For Blake Bailey, the memories are still fresh. Almost 20 years after graduating she can still remember her bully.
"It's just as important as if you had been in a car accident, or if you had suffered a house fire. It's just an important thing that can happen to a person and it's just hard to forget," said Bailey. "It began with dirty looks and that progressed to saying ugly names. That eventually progressed to threats. Don't ever let me catch you off of campus you better hope that I don't catch you away from school."
Bailey says there was at least one case where the bullying did turn physical.
"There was just that fear of having to face that person every day, day in, day out. She seemed to really enjoy making my existence miserable at school," said Bailey.

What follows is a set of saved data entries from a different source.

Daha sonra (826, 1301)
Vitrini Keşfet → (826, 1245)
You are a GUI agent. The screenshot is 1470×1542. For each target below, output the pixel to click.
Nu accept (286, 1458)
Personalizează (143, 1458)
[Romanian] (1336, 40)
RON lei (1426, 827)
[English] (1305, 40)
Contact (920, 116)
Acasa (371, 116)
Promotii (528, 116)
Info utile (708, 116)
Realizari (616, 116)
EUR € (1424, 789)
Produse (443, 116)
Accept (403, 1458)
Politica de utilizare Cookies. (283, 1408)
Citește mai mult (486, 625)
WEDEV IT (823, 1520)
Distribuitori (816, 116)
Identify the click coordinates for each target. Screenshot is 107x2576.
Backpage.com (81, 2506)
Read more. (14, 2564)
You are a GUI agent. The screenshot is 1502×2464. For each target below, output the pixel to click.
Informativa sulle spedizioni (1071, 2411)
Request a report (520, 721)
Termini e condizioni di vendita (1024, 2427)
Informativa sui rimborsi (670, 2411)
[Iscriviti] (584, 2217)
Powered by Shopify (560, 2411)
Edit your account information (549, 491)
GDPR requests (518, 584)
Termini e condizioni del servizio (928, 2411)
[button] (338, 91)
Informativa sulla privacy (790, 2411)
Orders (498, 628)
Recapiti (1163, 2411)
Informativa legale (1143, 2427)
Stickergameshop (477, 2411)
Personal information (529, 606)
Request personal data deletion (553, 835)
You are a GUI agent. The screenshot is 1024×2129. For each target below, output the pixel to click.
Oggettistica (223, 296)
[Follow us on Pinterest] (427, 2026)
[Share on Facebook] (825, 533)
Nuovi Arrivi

But Bailey says at a certain point she couldn't allow herself to be a victim and that helped her cope.
"I finally got to the point where I said you know, 'I don't care what she says about me or to me, I know the truth,'" said Bailey.
Dr. Cheryl Kaiser literally wrote the book on school bullying. She says it's not surprising for memories of bullying to stay with a person even after they make it out of the teens.
"I think that anyone who is bullied over the course of their life time feels very oppressed by it. Where you're talking about a fair number of people congregating, you're always going to have somebody that is going to have some power and control issues and is going to be involved in bullying so it can being something that can be very damaging for a long period of time," said Dr. Kaiser.
That's why many schools are now trying tackle bullying head one. In Dougherty County schools, they've teamed up with Phoebe to bring Rachel's Challenge into the schools.
"We've encouraged the schools to use some paper to write on the piece of paper when they've seen an act of kindness and hopefully say to the person you're a link in my chain," said school nurse Ri Lamb.
It may not sound like much, but officials are hoping that if they can encourage kindness that will stamp out bullying in.
"When you have violence and bullying it kind of fosters and atmosphere of violence and bullying, but when you have kindness and compassion and understanding, then it fosters an atmosphere of kindness and compassion," said Lamb.
Part of Rachel's Challenge is also delegating some to be student leaders, an ear other than administrators that students can talk to if they're having issues with classmates. D'Antay Williams is one of those leaders.
"I think sometimes it gets to some people and some kids ignore it, but I think it still hurts. They might act like they ignore it, but they might go home and cry the whole night," said Williams.
Blake Bailey says she thinks that support system structure is what's most needed for victims of bullying.
"It's a silent situation. So many people don't realize that the person who is being bullied is being bullied," said Bailey.